Your copy of the entries below should hold exactly the lines from the one containing "The width and height of the screenshot is (453, 585)." to the one containing "the Port Name", inclusive, and no pictures.

#### MATERIAL PROVIDED
● ● ● ●
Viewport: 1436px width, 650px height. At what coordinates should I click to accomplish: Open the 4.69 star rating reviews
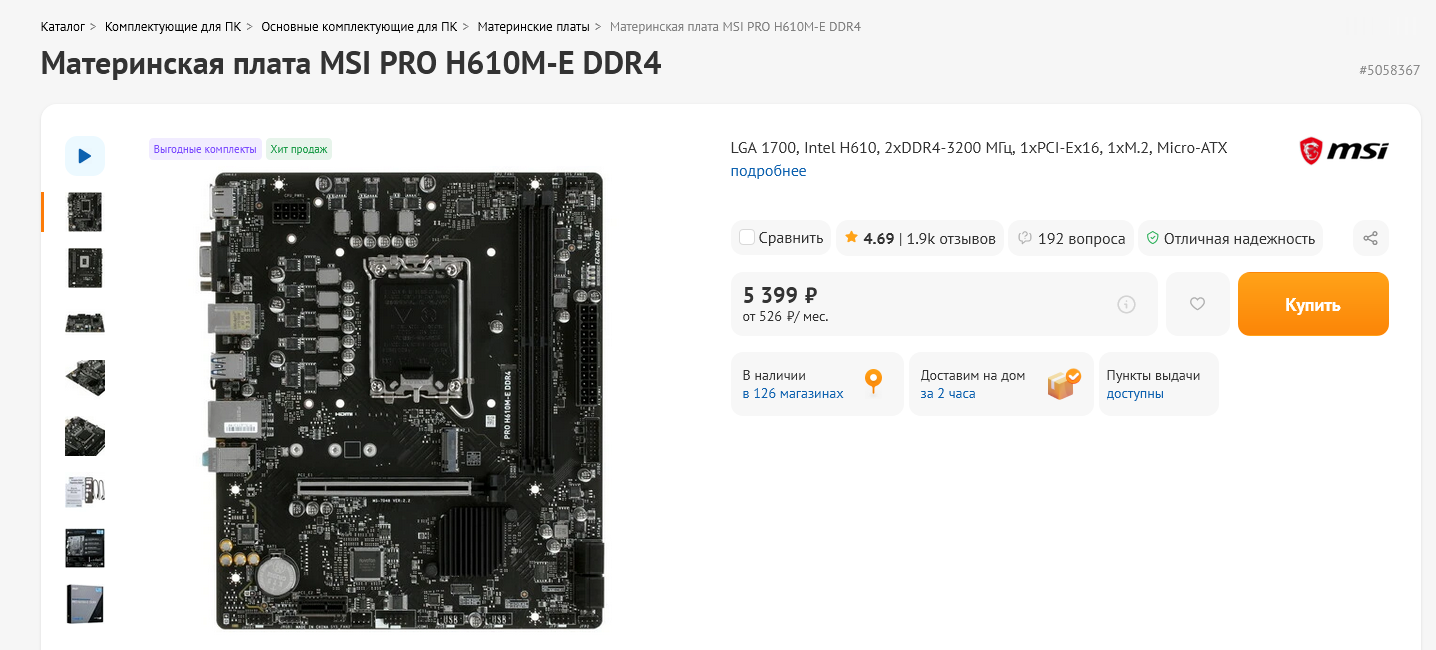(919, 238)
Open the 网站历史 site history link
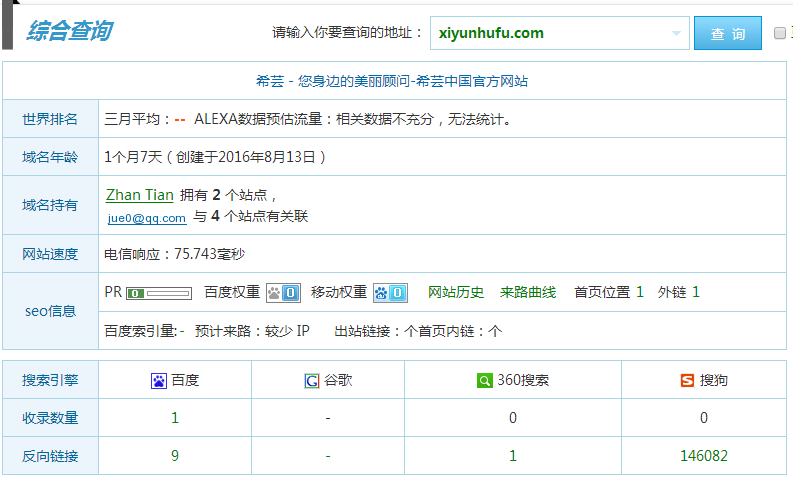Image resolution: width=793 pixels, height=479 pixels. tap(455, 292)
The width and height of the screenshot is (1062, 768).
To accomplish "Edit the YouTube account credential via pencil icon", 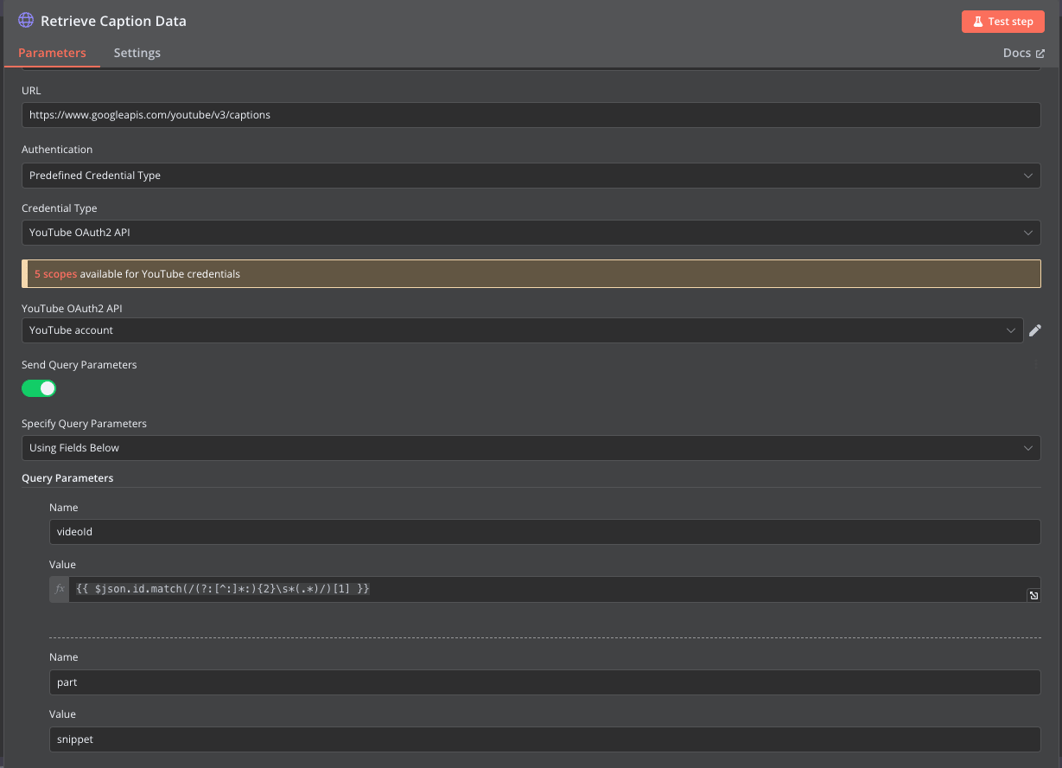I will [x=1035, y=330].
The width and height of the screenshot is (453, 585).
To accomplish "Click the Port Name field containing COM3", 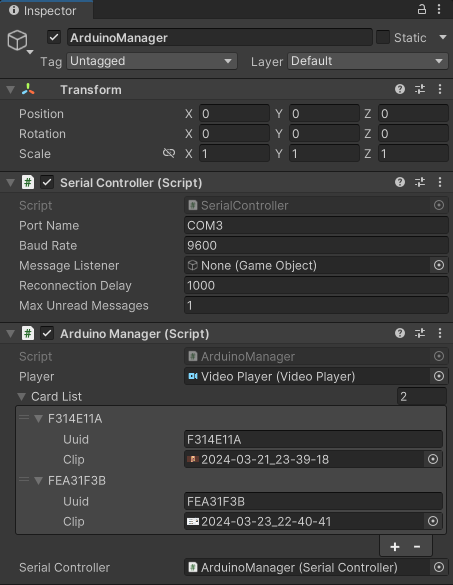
● ● ● ●
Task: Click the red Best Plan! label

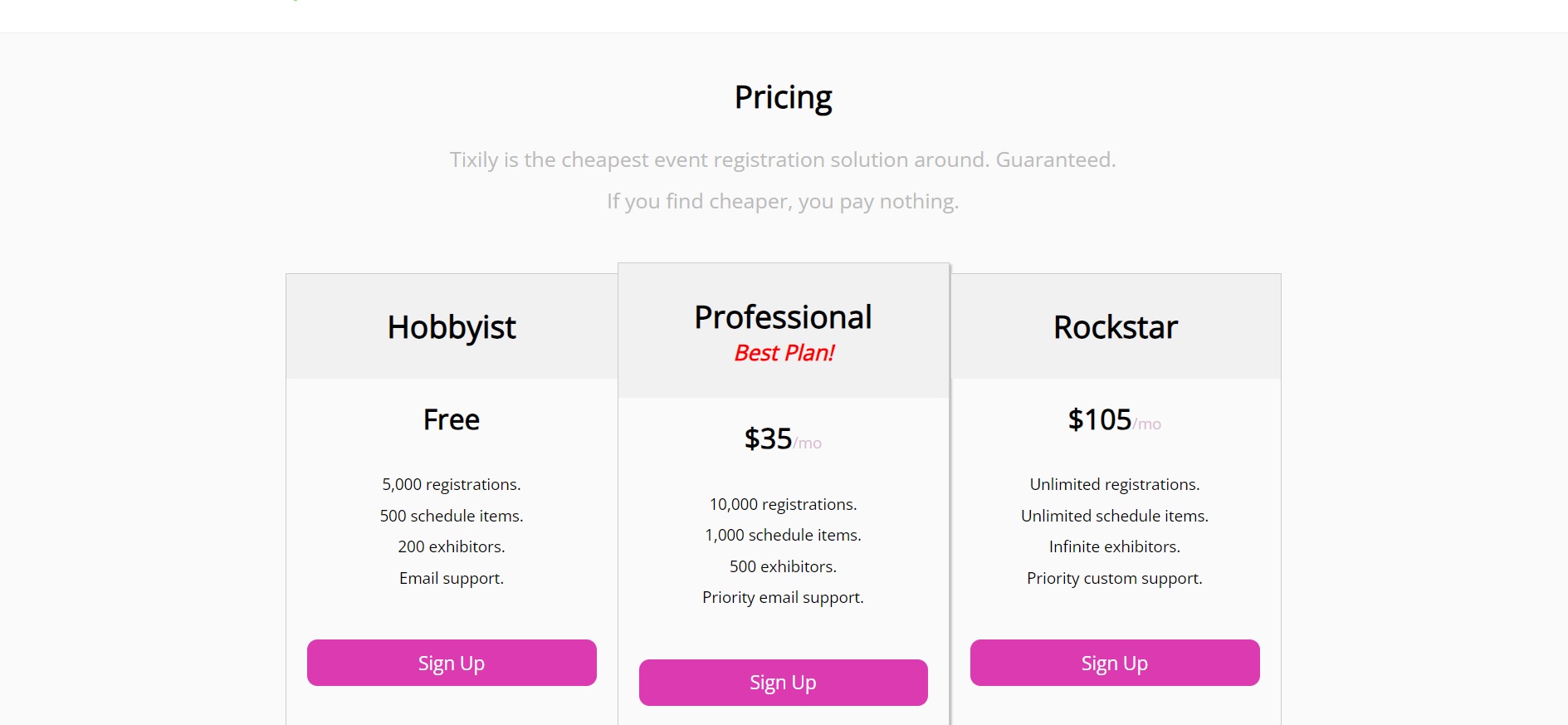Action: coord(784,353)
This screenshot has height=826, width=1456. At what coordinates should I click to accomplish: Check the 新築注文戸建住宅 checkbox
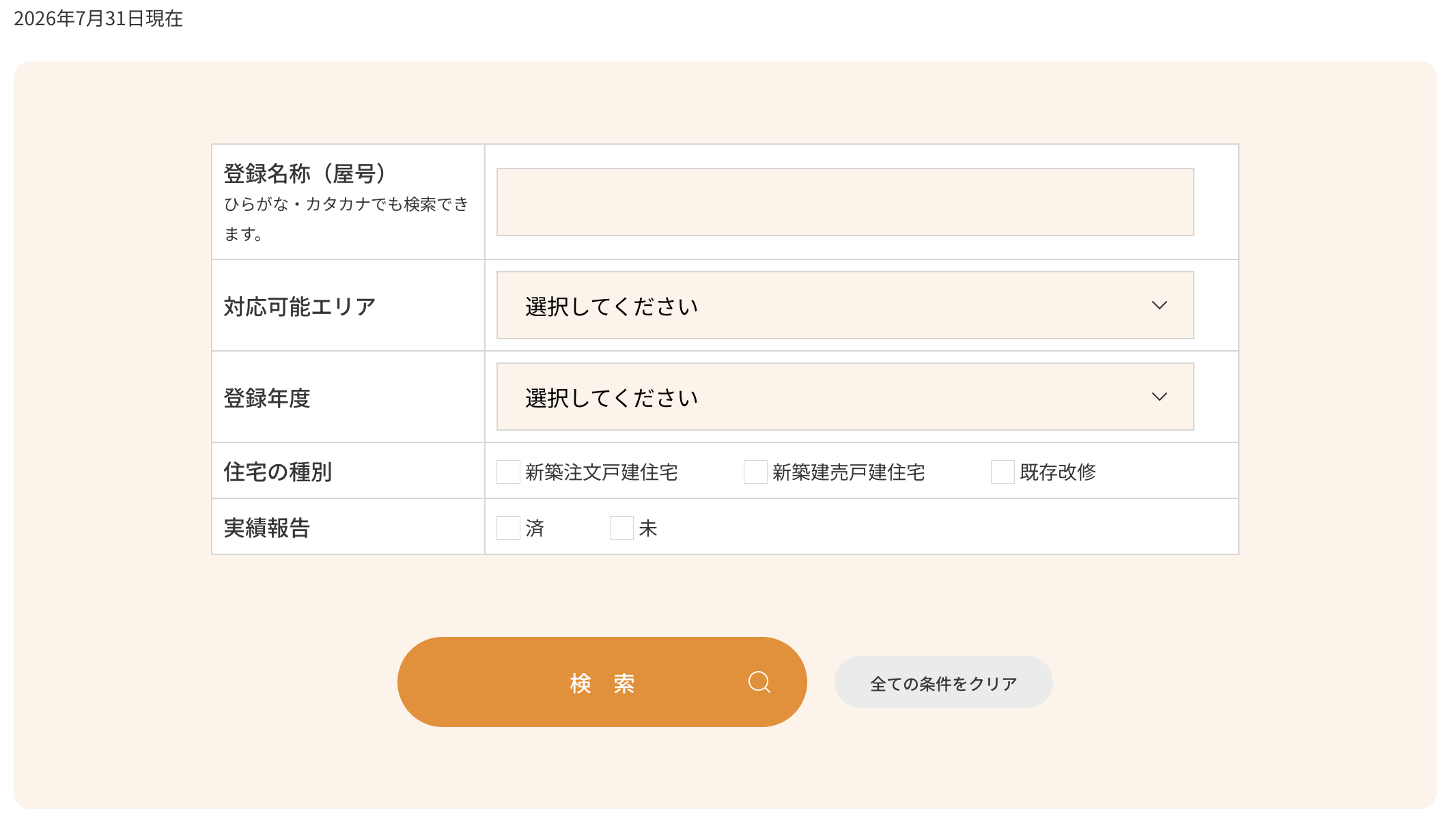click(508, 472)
● ● ● ●
#### ANSWER
The width and height of the screenshot is (453, 585).
To accomplish "Click the Port Name field containing COM3", 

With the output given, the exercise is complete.